2. Combine the Ingredients:
In a large mixing bowl, add the cooked shredded chicken, enchilada sauce, sour cream, cream cheese, ground cumin, chili powder, garlic powder, salt, and pepper. Mix everything together until well combined and creamy. You want every bite to be full of flavor!
3. Add Beans and Onions:
Next, gently fold in the black beans and half of the chopped green onions. These add a nice texture and flavor to your dip.
4. Transfer to Baking Dish:
Pour the mixture into an 8×8 inch baking dish (or a similar size) and smooth out the top with a spatula so it cooks evenly.
5. Top with Cheese:
Sprinkle the shredded cheddar and Monterey Jack cheese all over the top. This will give you that gooey, cheesy layer when baked!
6. Bake the Dip:
Place your baking dish in the preheated oven and bake for about 20-25 minutes. You’ll know it’s done when the cheese is melted and bubbly, and the edges start to turn a lovely golden brown.
7. Garnish and Serve:
Once baked, take it out of the oven and let it cool for a minute. Sprinkle the remaining green onions and chopped cilantro on top for a fresh touch. Serve warm with tortilla chips for dipping, and enjoy every cheesy bite!
Can I Use Frozen Chicken for This Recipe?
Yes, you can use frozen chicken, but make sure to fully thaw it first! The best way is to place it in the fridge overnight or use a sealed plastic bag submerged in cold water for quicker thawing.

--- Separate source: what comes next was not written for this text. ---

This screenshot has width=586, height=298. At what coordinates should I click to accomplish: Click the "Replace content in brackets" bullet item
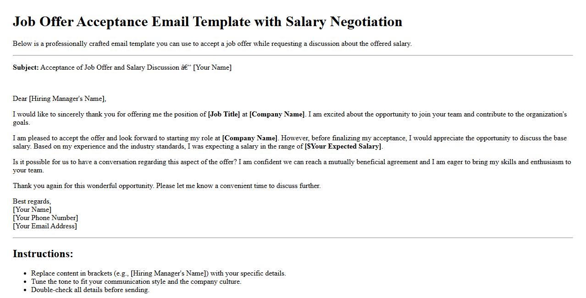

Always cook it fully before shredding.
How Can I Make This Dish Spicier?
If you want to add some heat, consider adding diced jalapeños or a few dashes of hot sauce to the mix. You can also increase the amount of chili powder or add a sprinkle of cayenne pepper to kick up the spice level!
Can I Make This Chicken Enchilada Dip Ahead of Time?
Absolutely! You can prepare the dip up to a day in advance by assembling all the ingredients in your baking dish. Cover it tightly and store it in the fridge. When you’re ready to serve, just bake it for 25-30 minutes, adding a few extra minutes if it’s cold from the fridge.
What’s the Best Way to Store Leftovers?
Store any leftovers in an airtight container in the refrigerator for up to 3 days. To reheat, simply warm it in the oven at 350°F (175°C) until heated through, or microwave individual portions for a quick snack!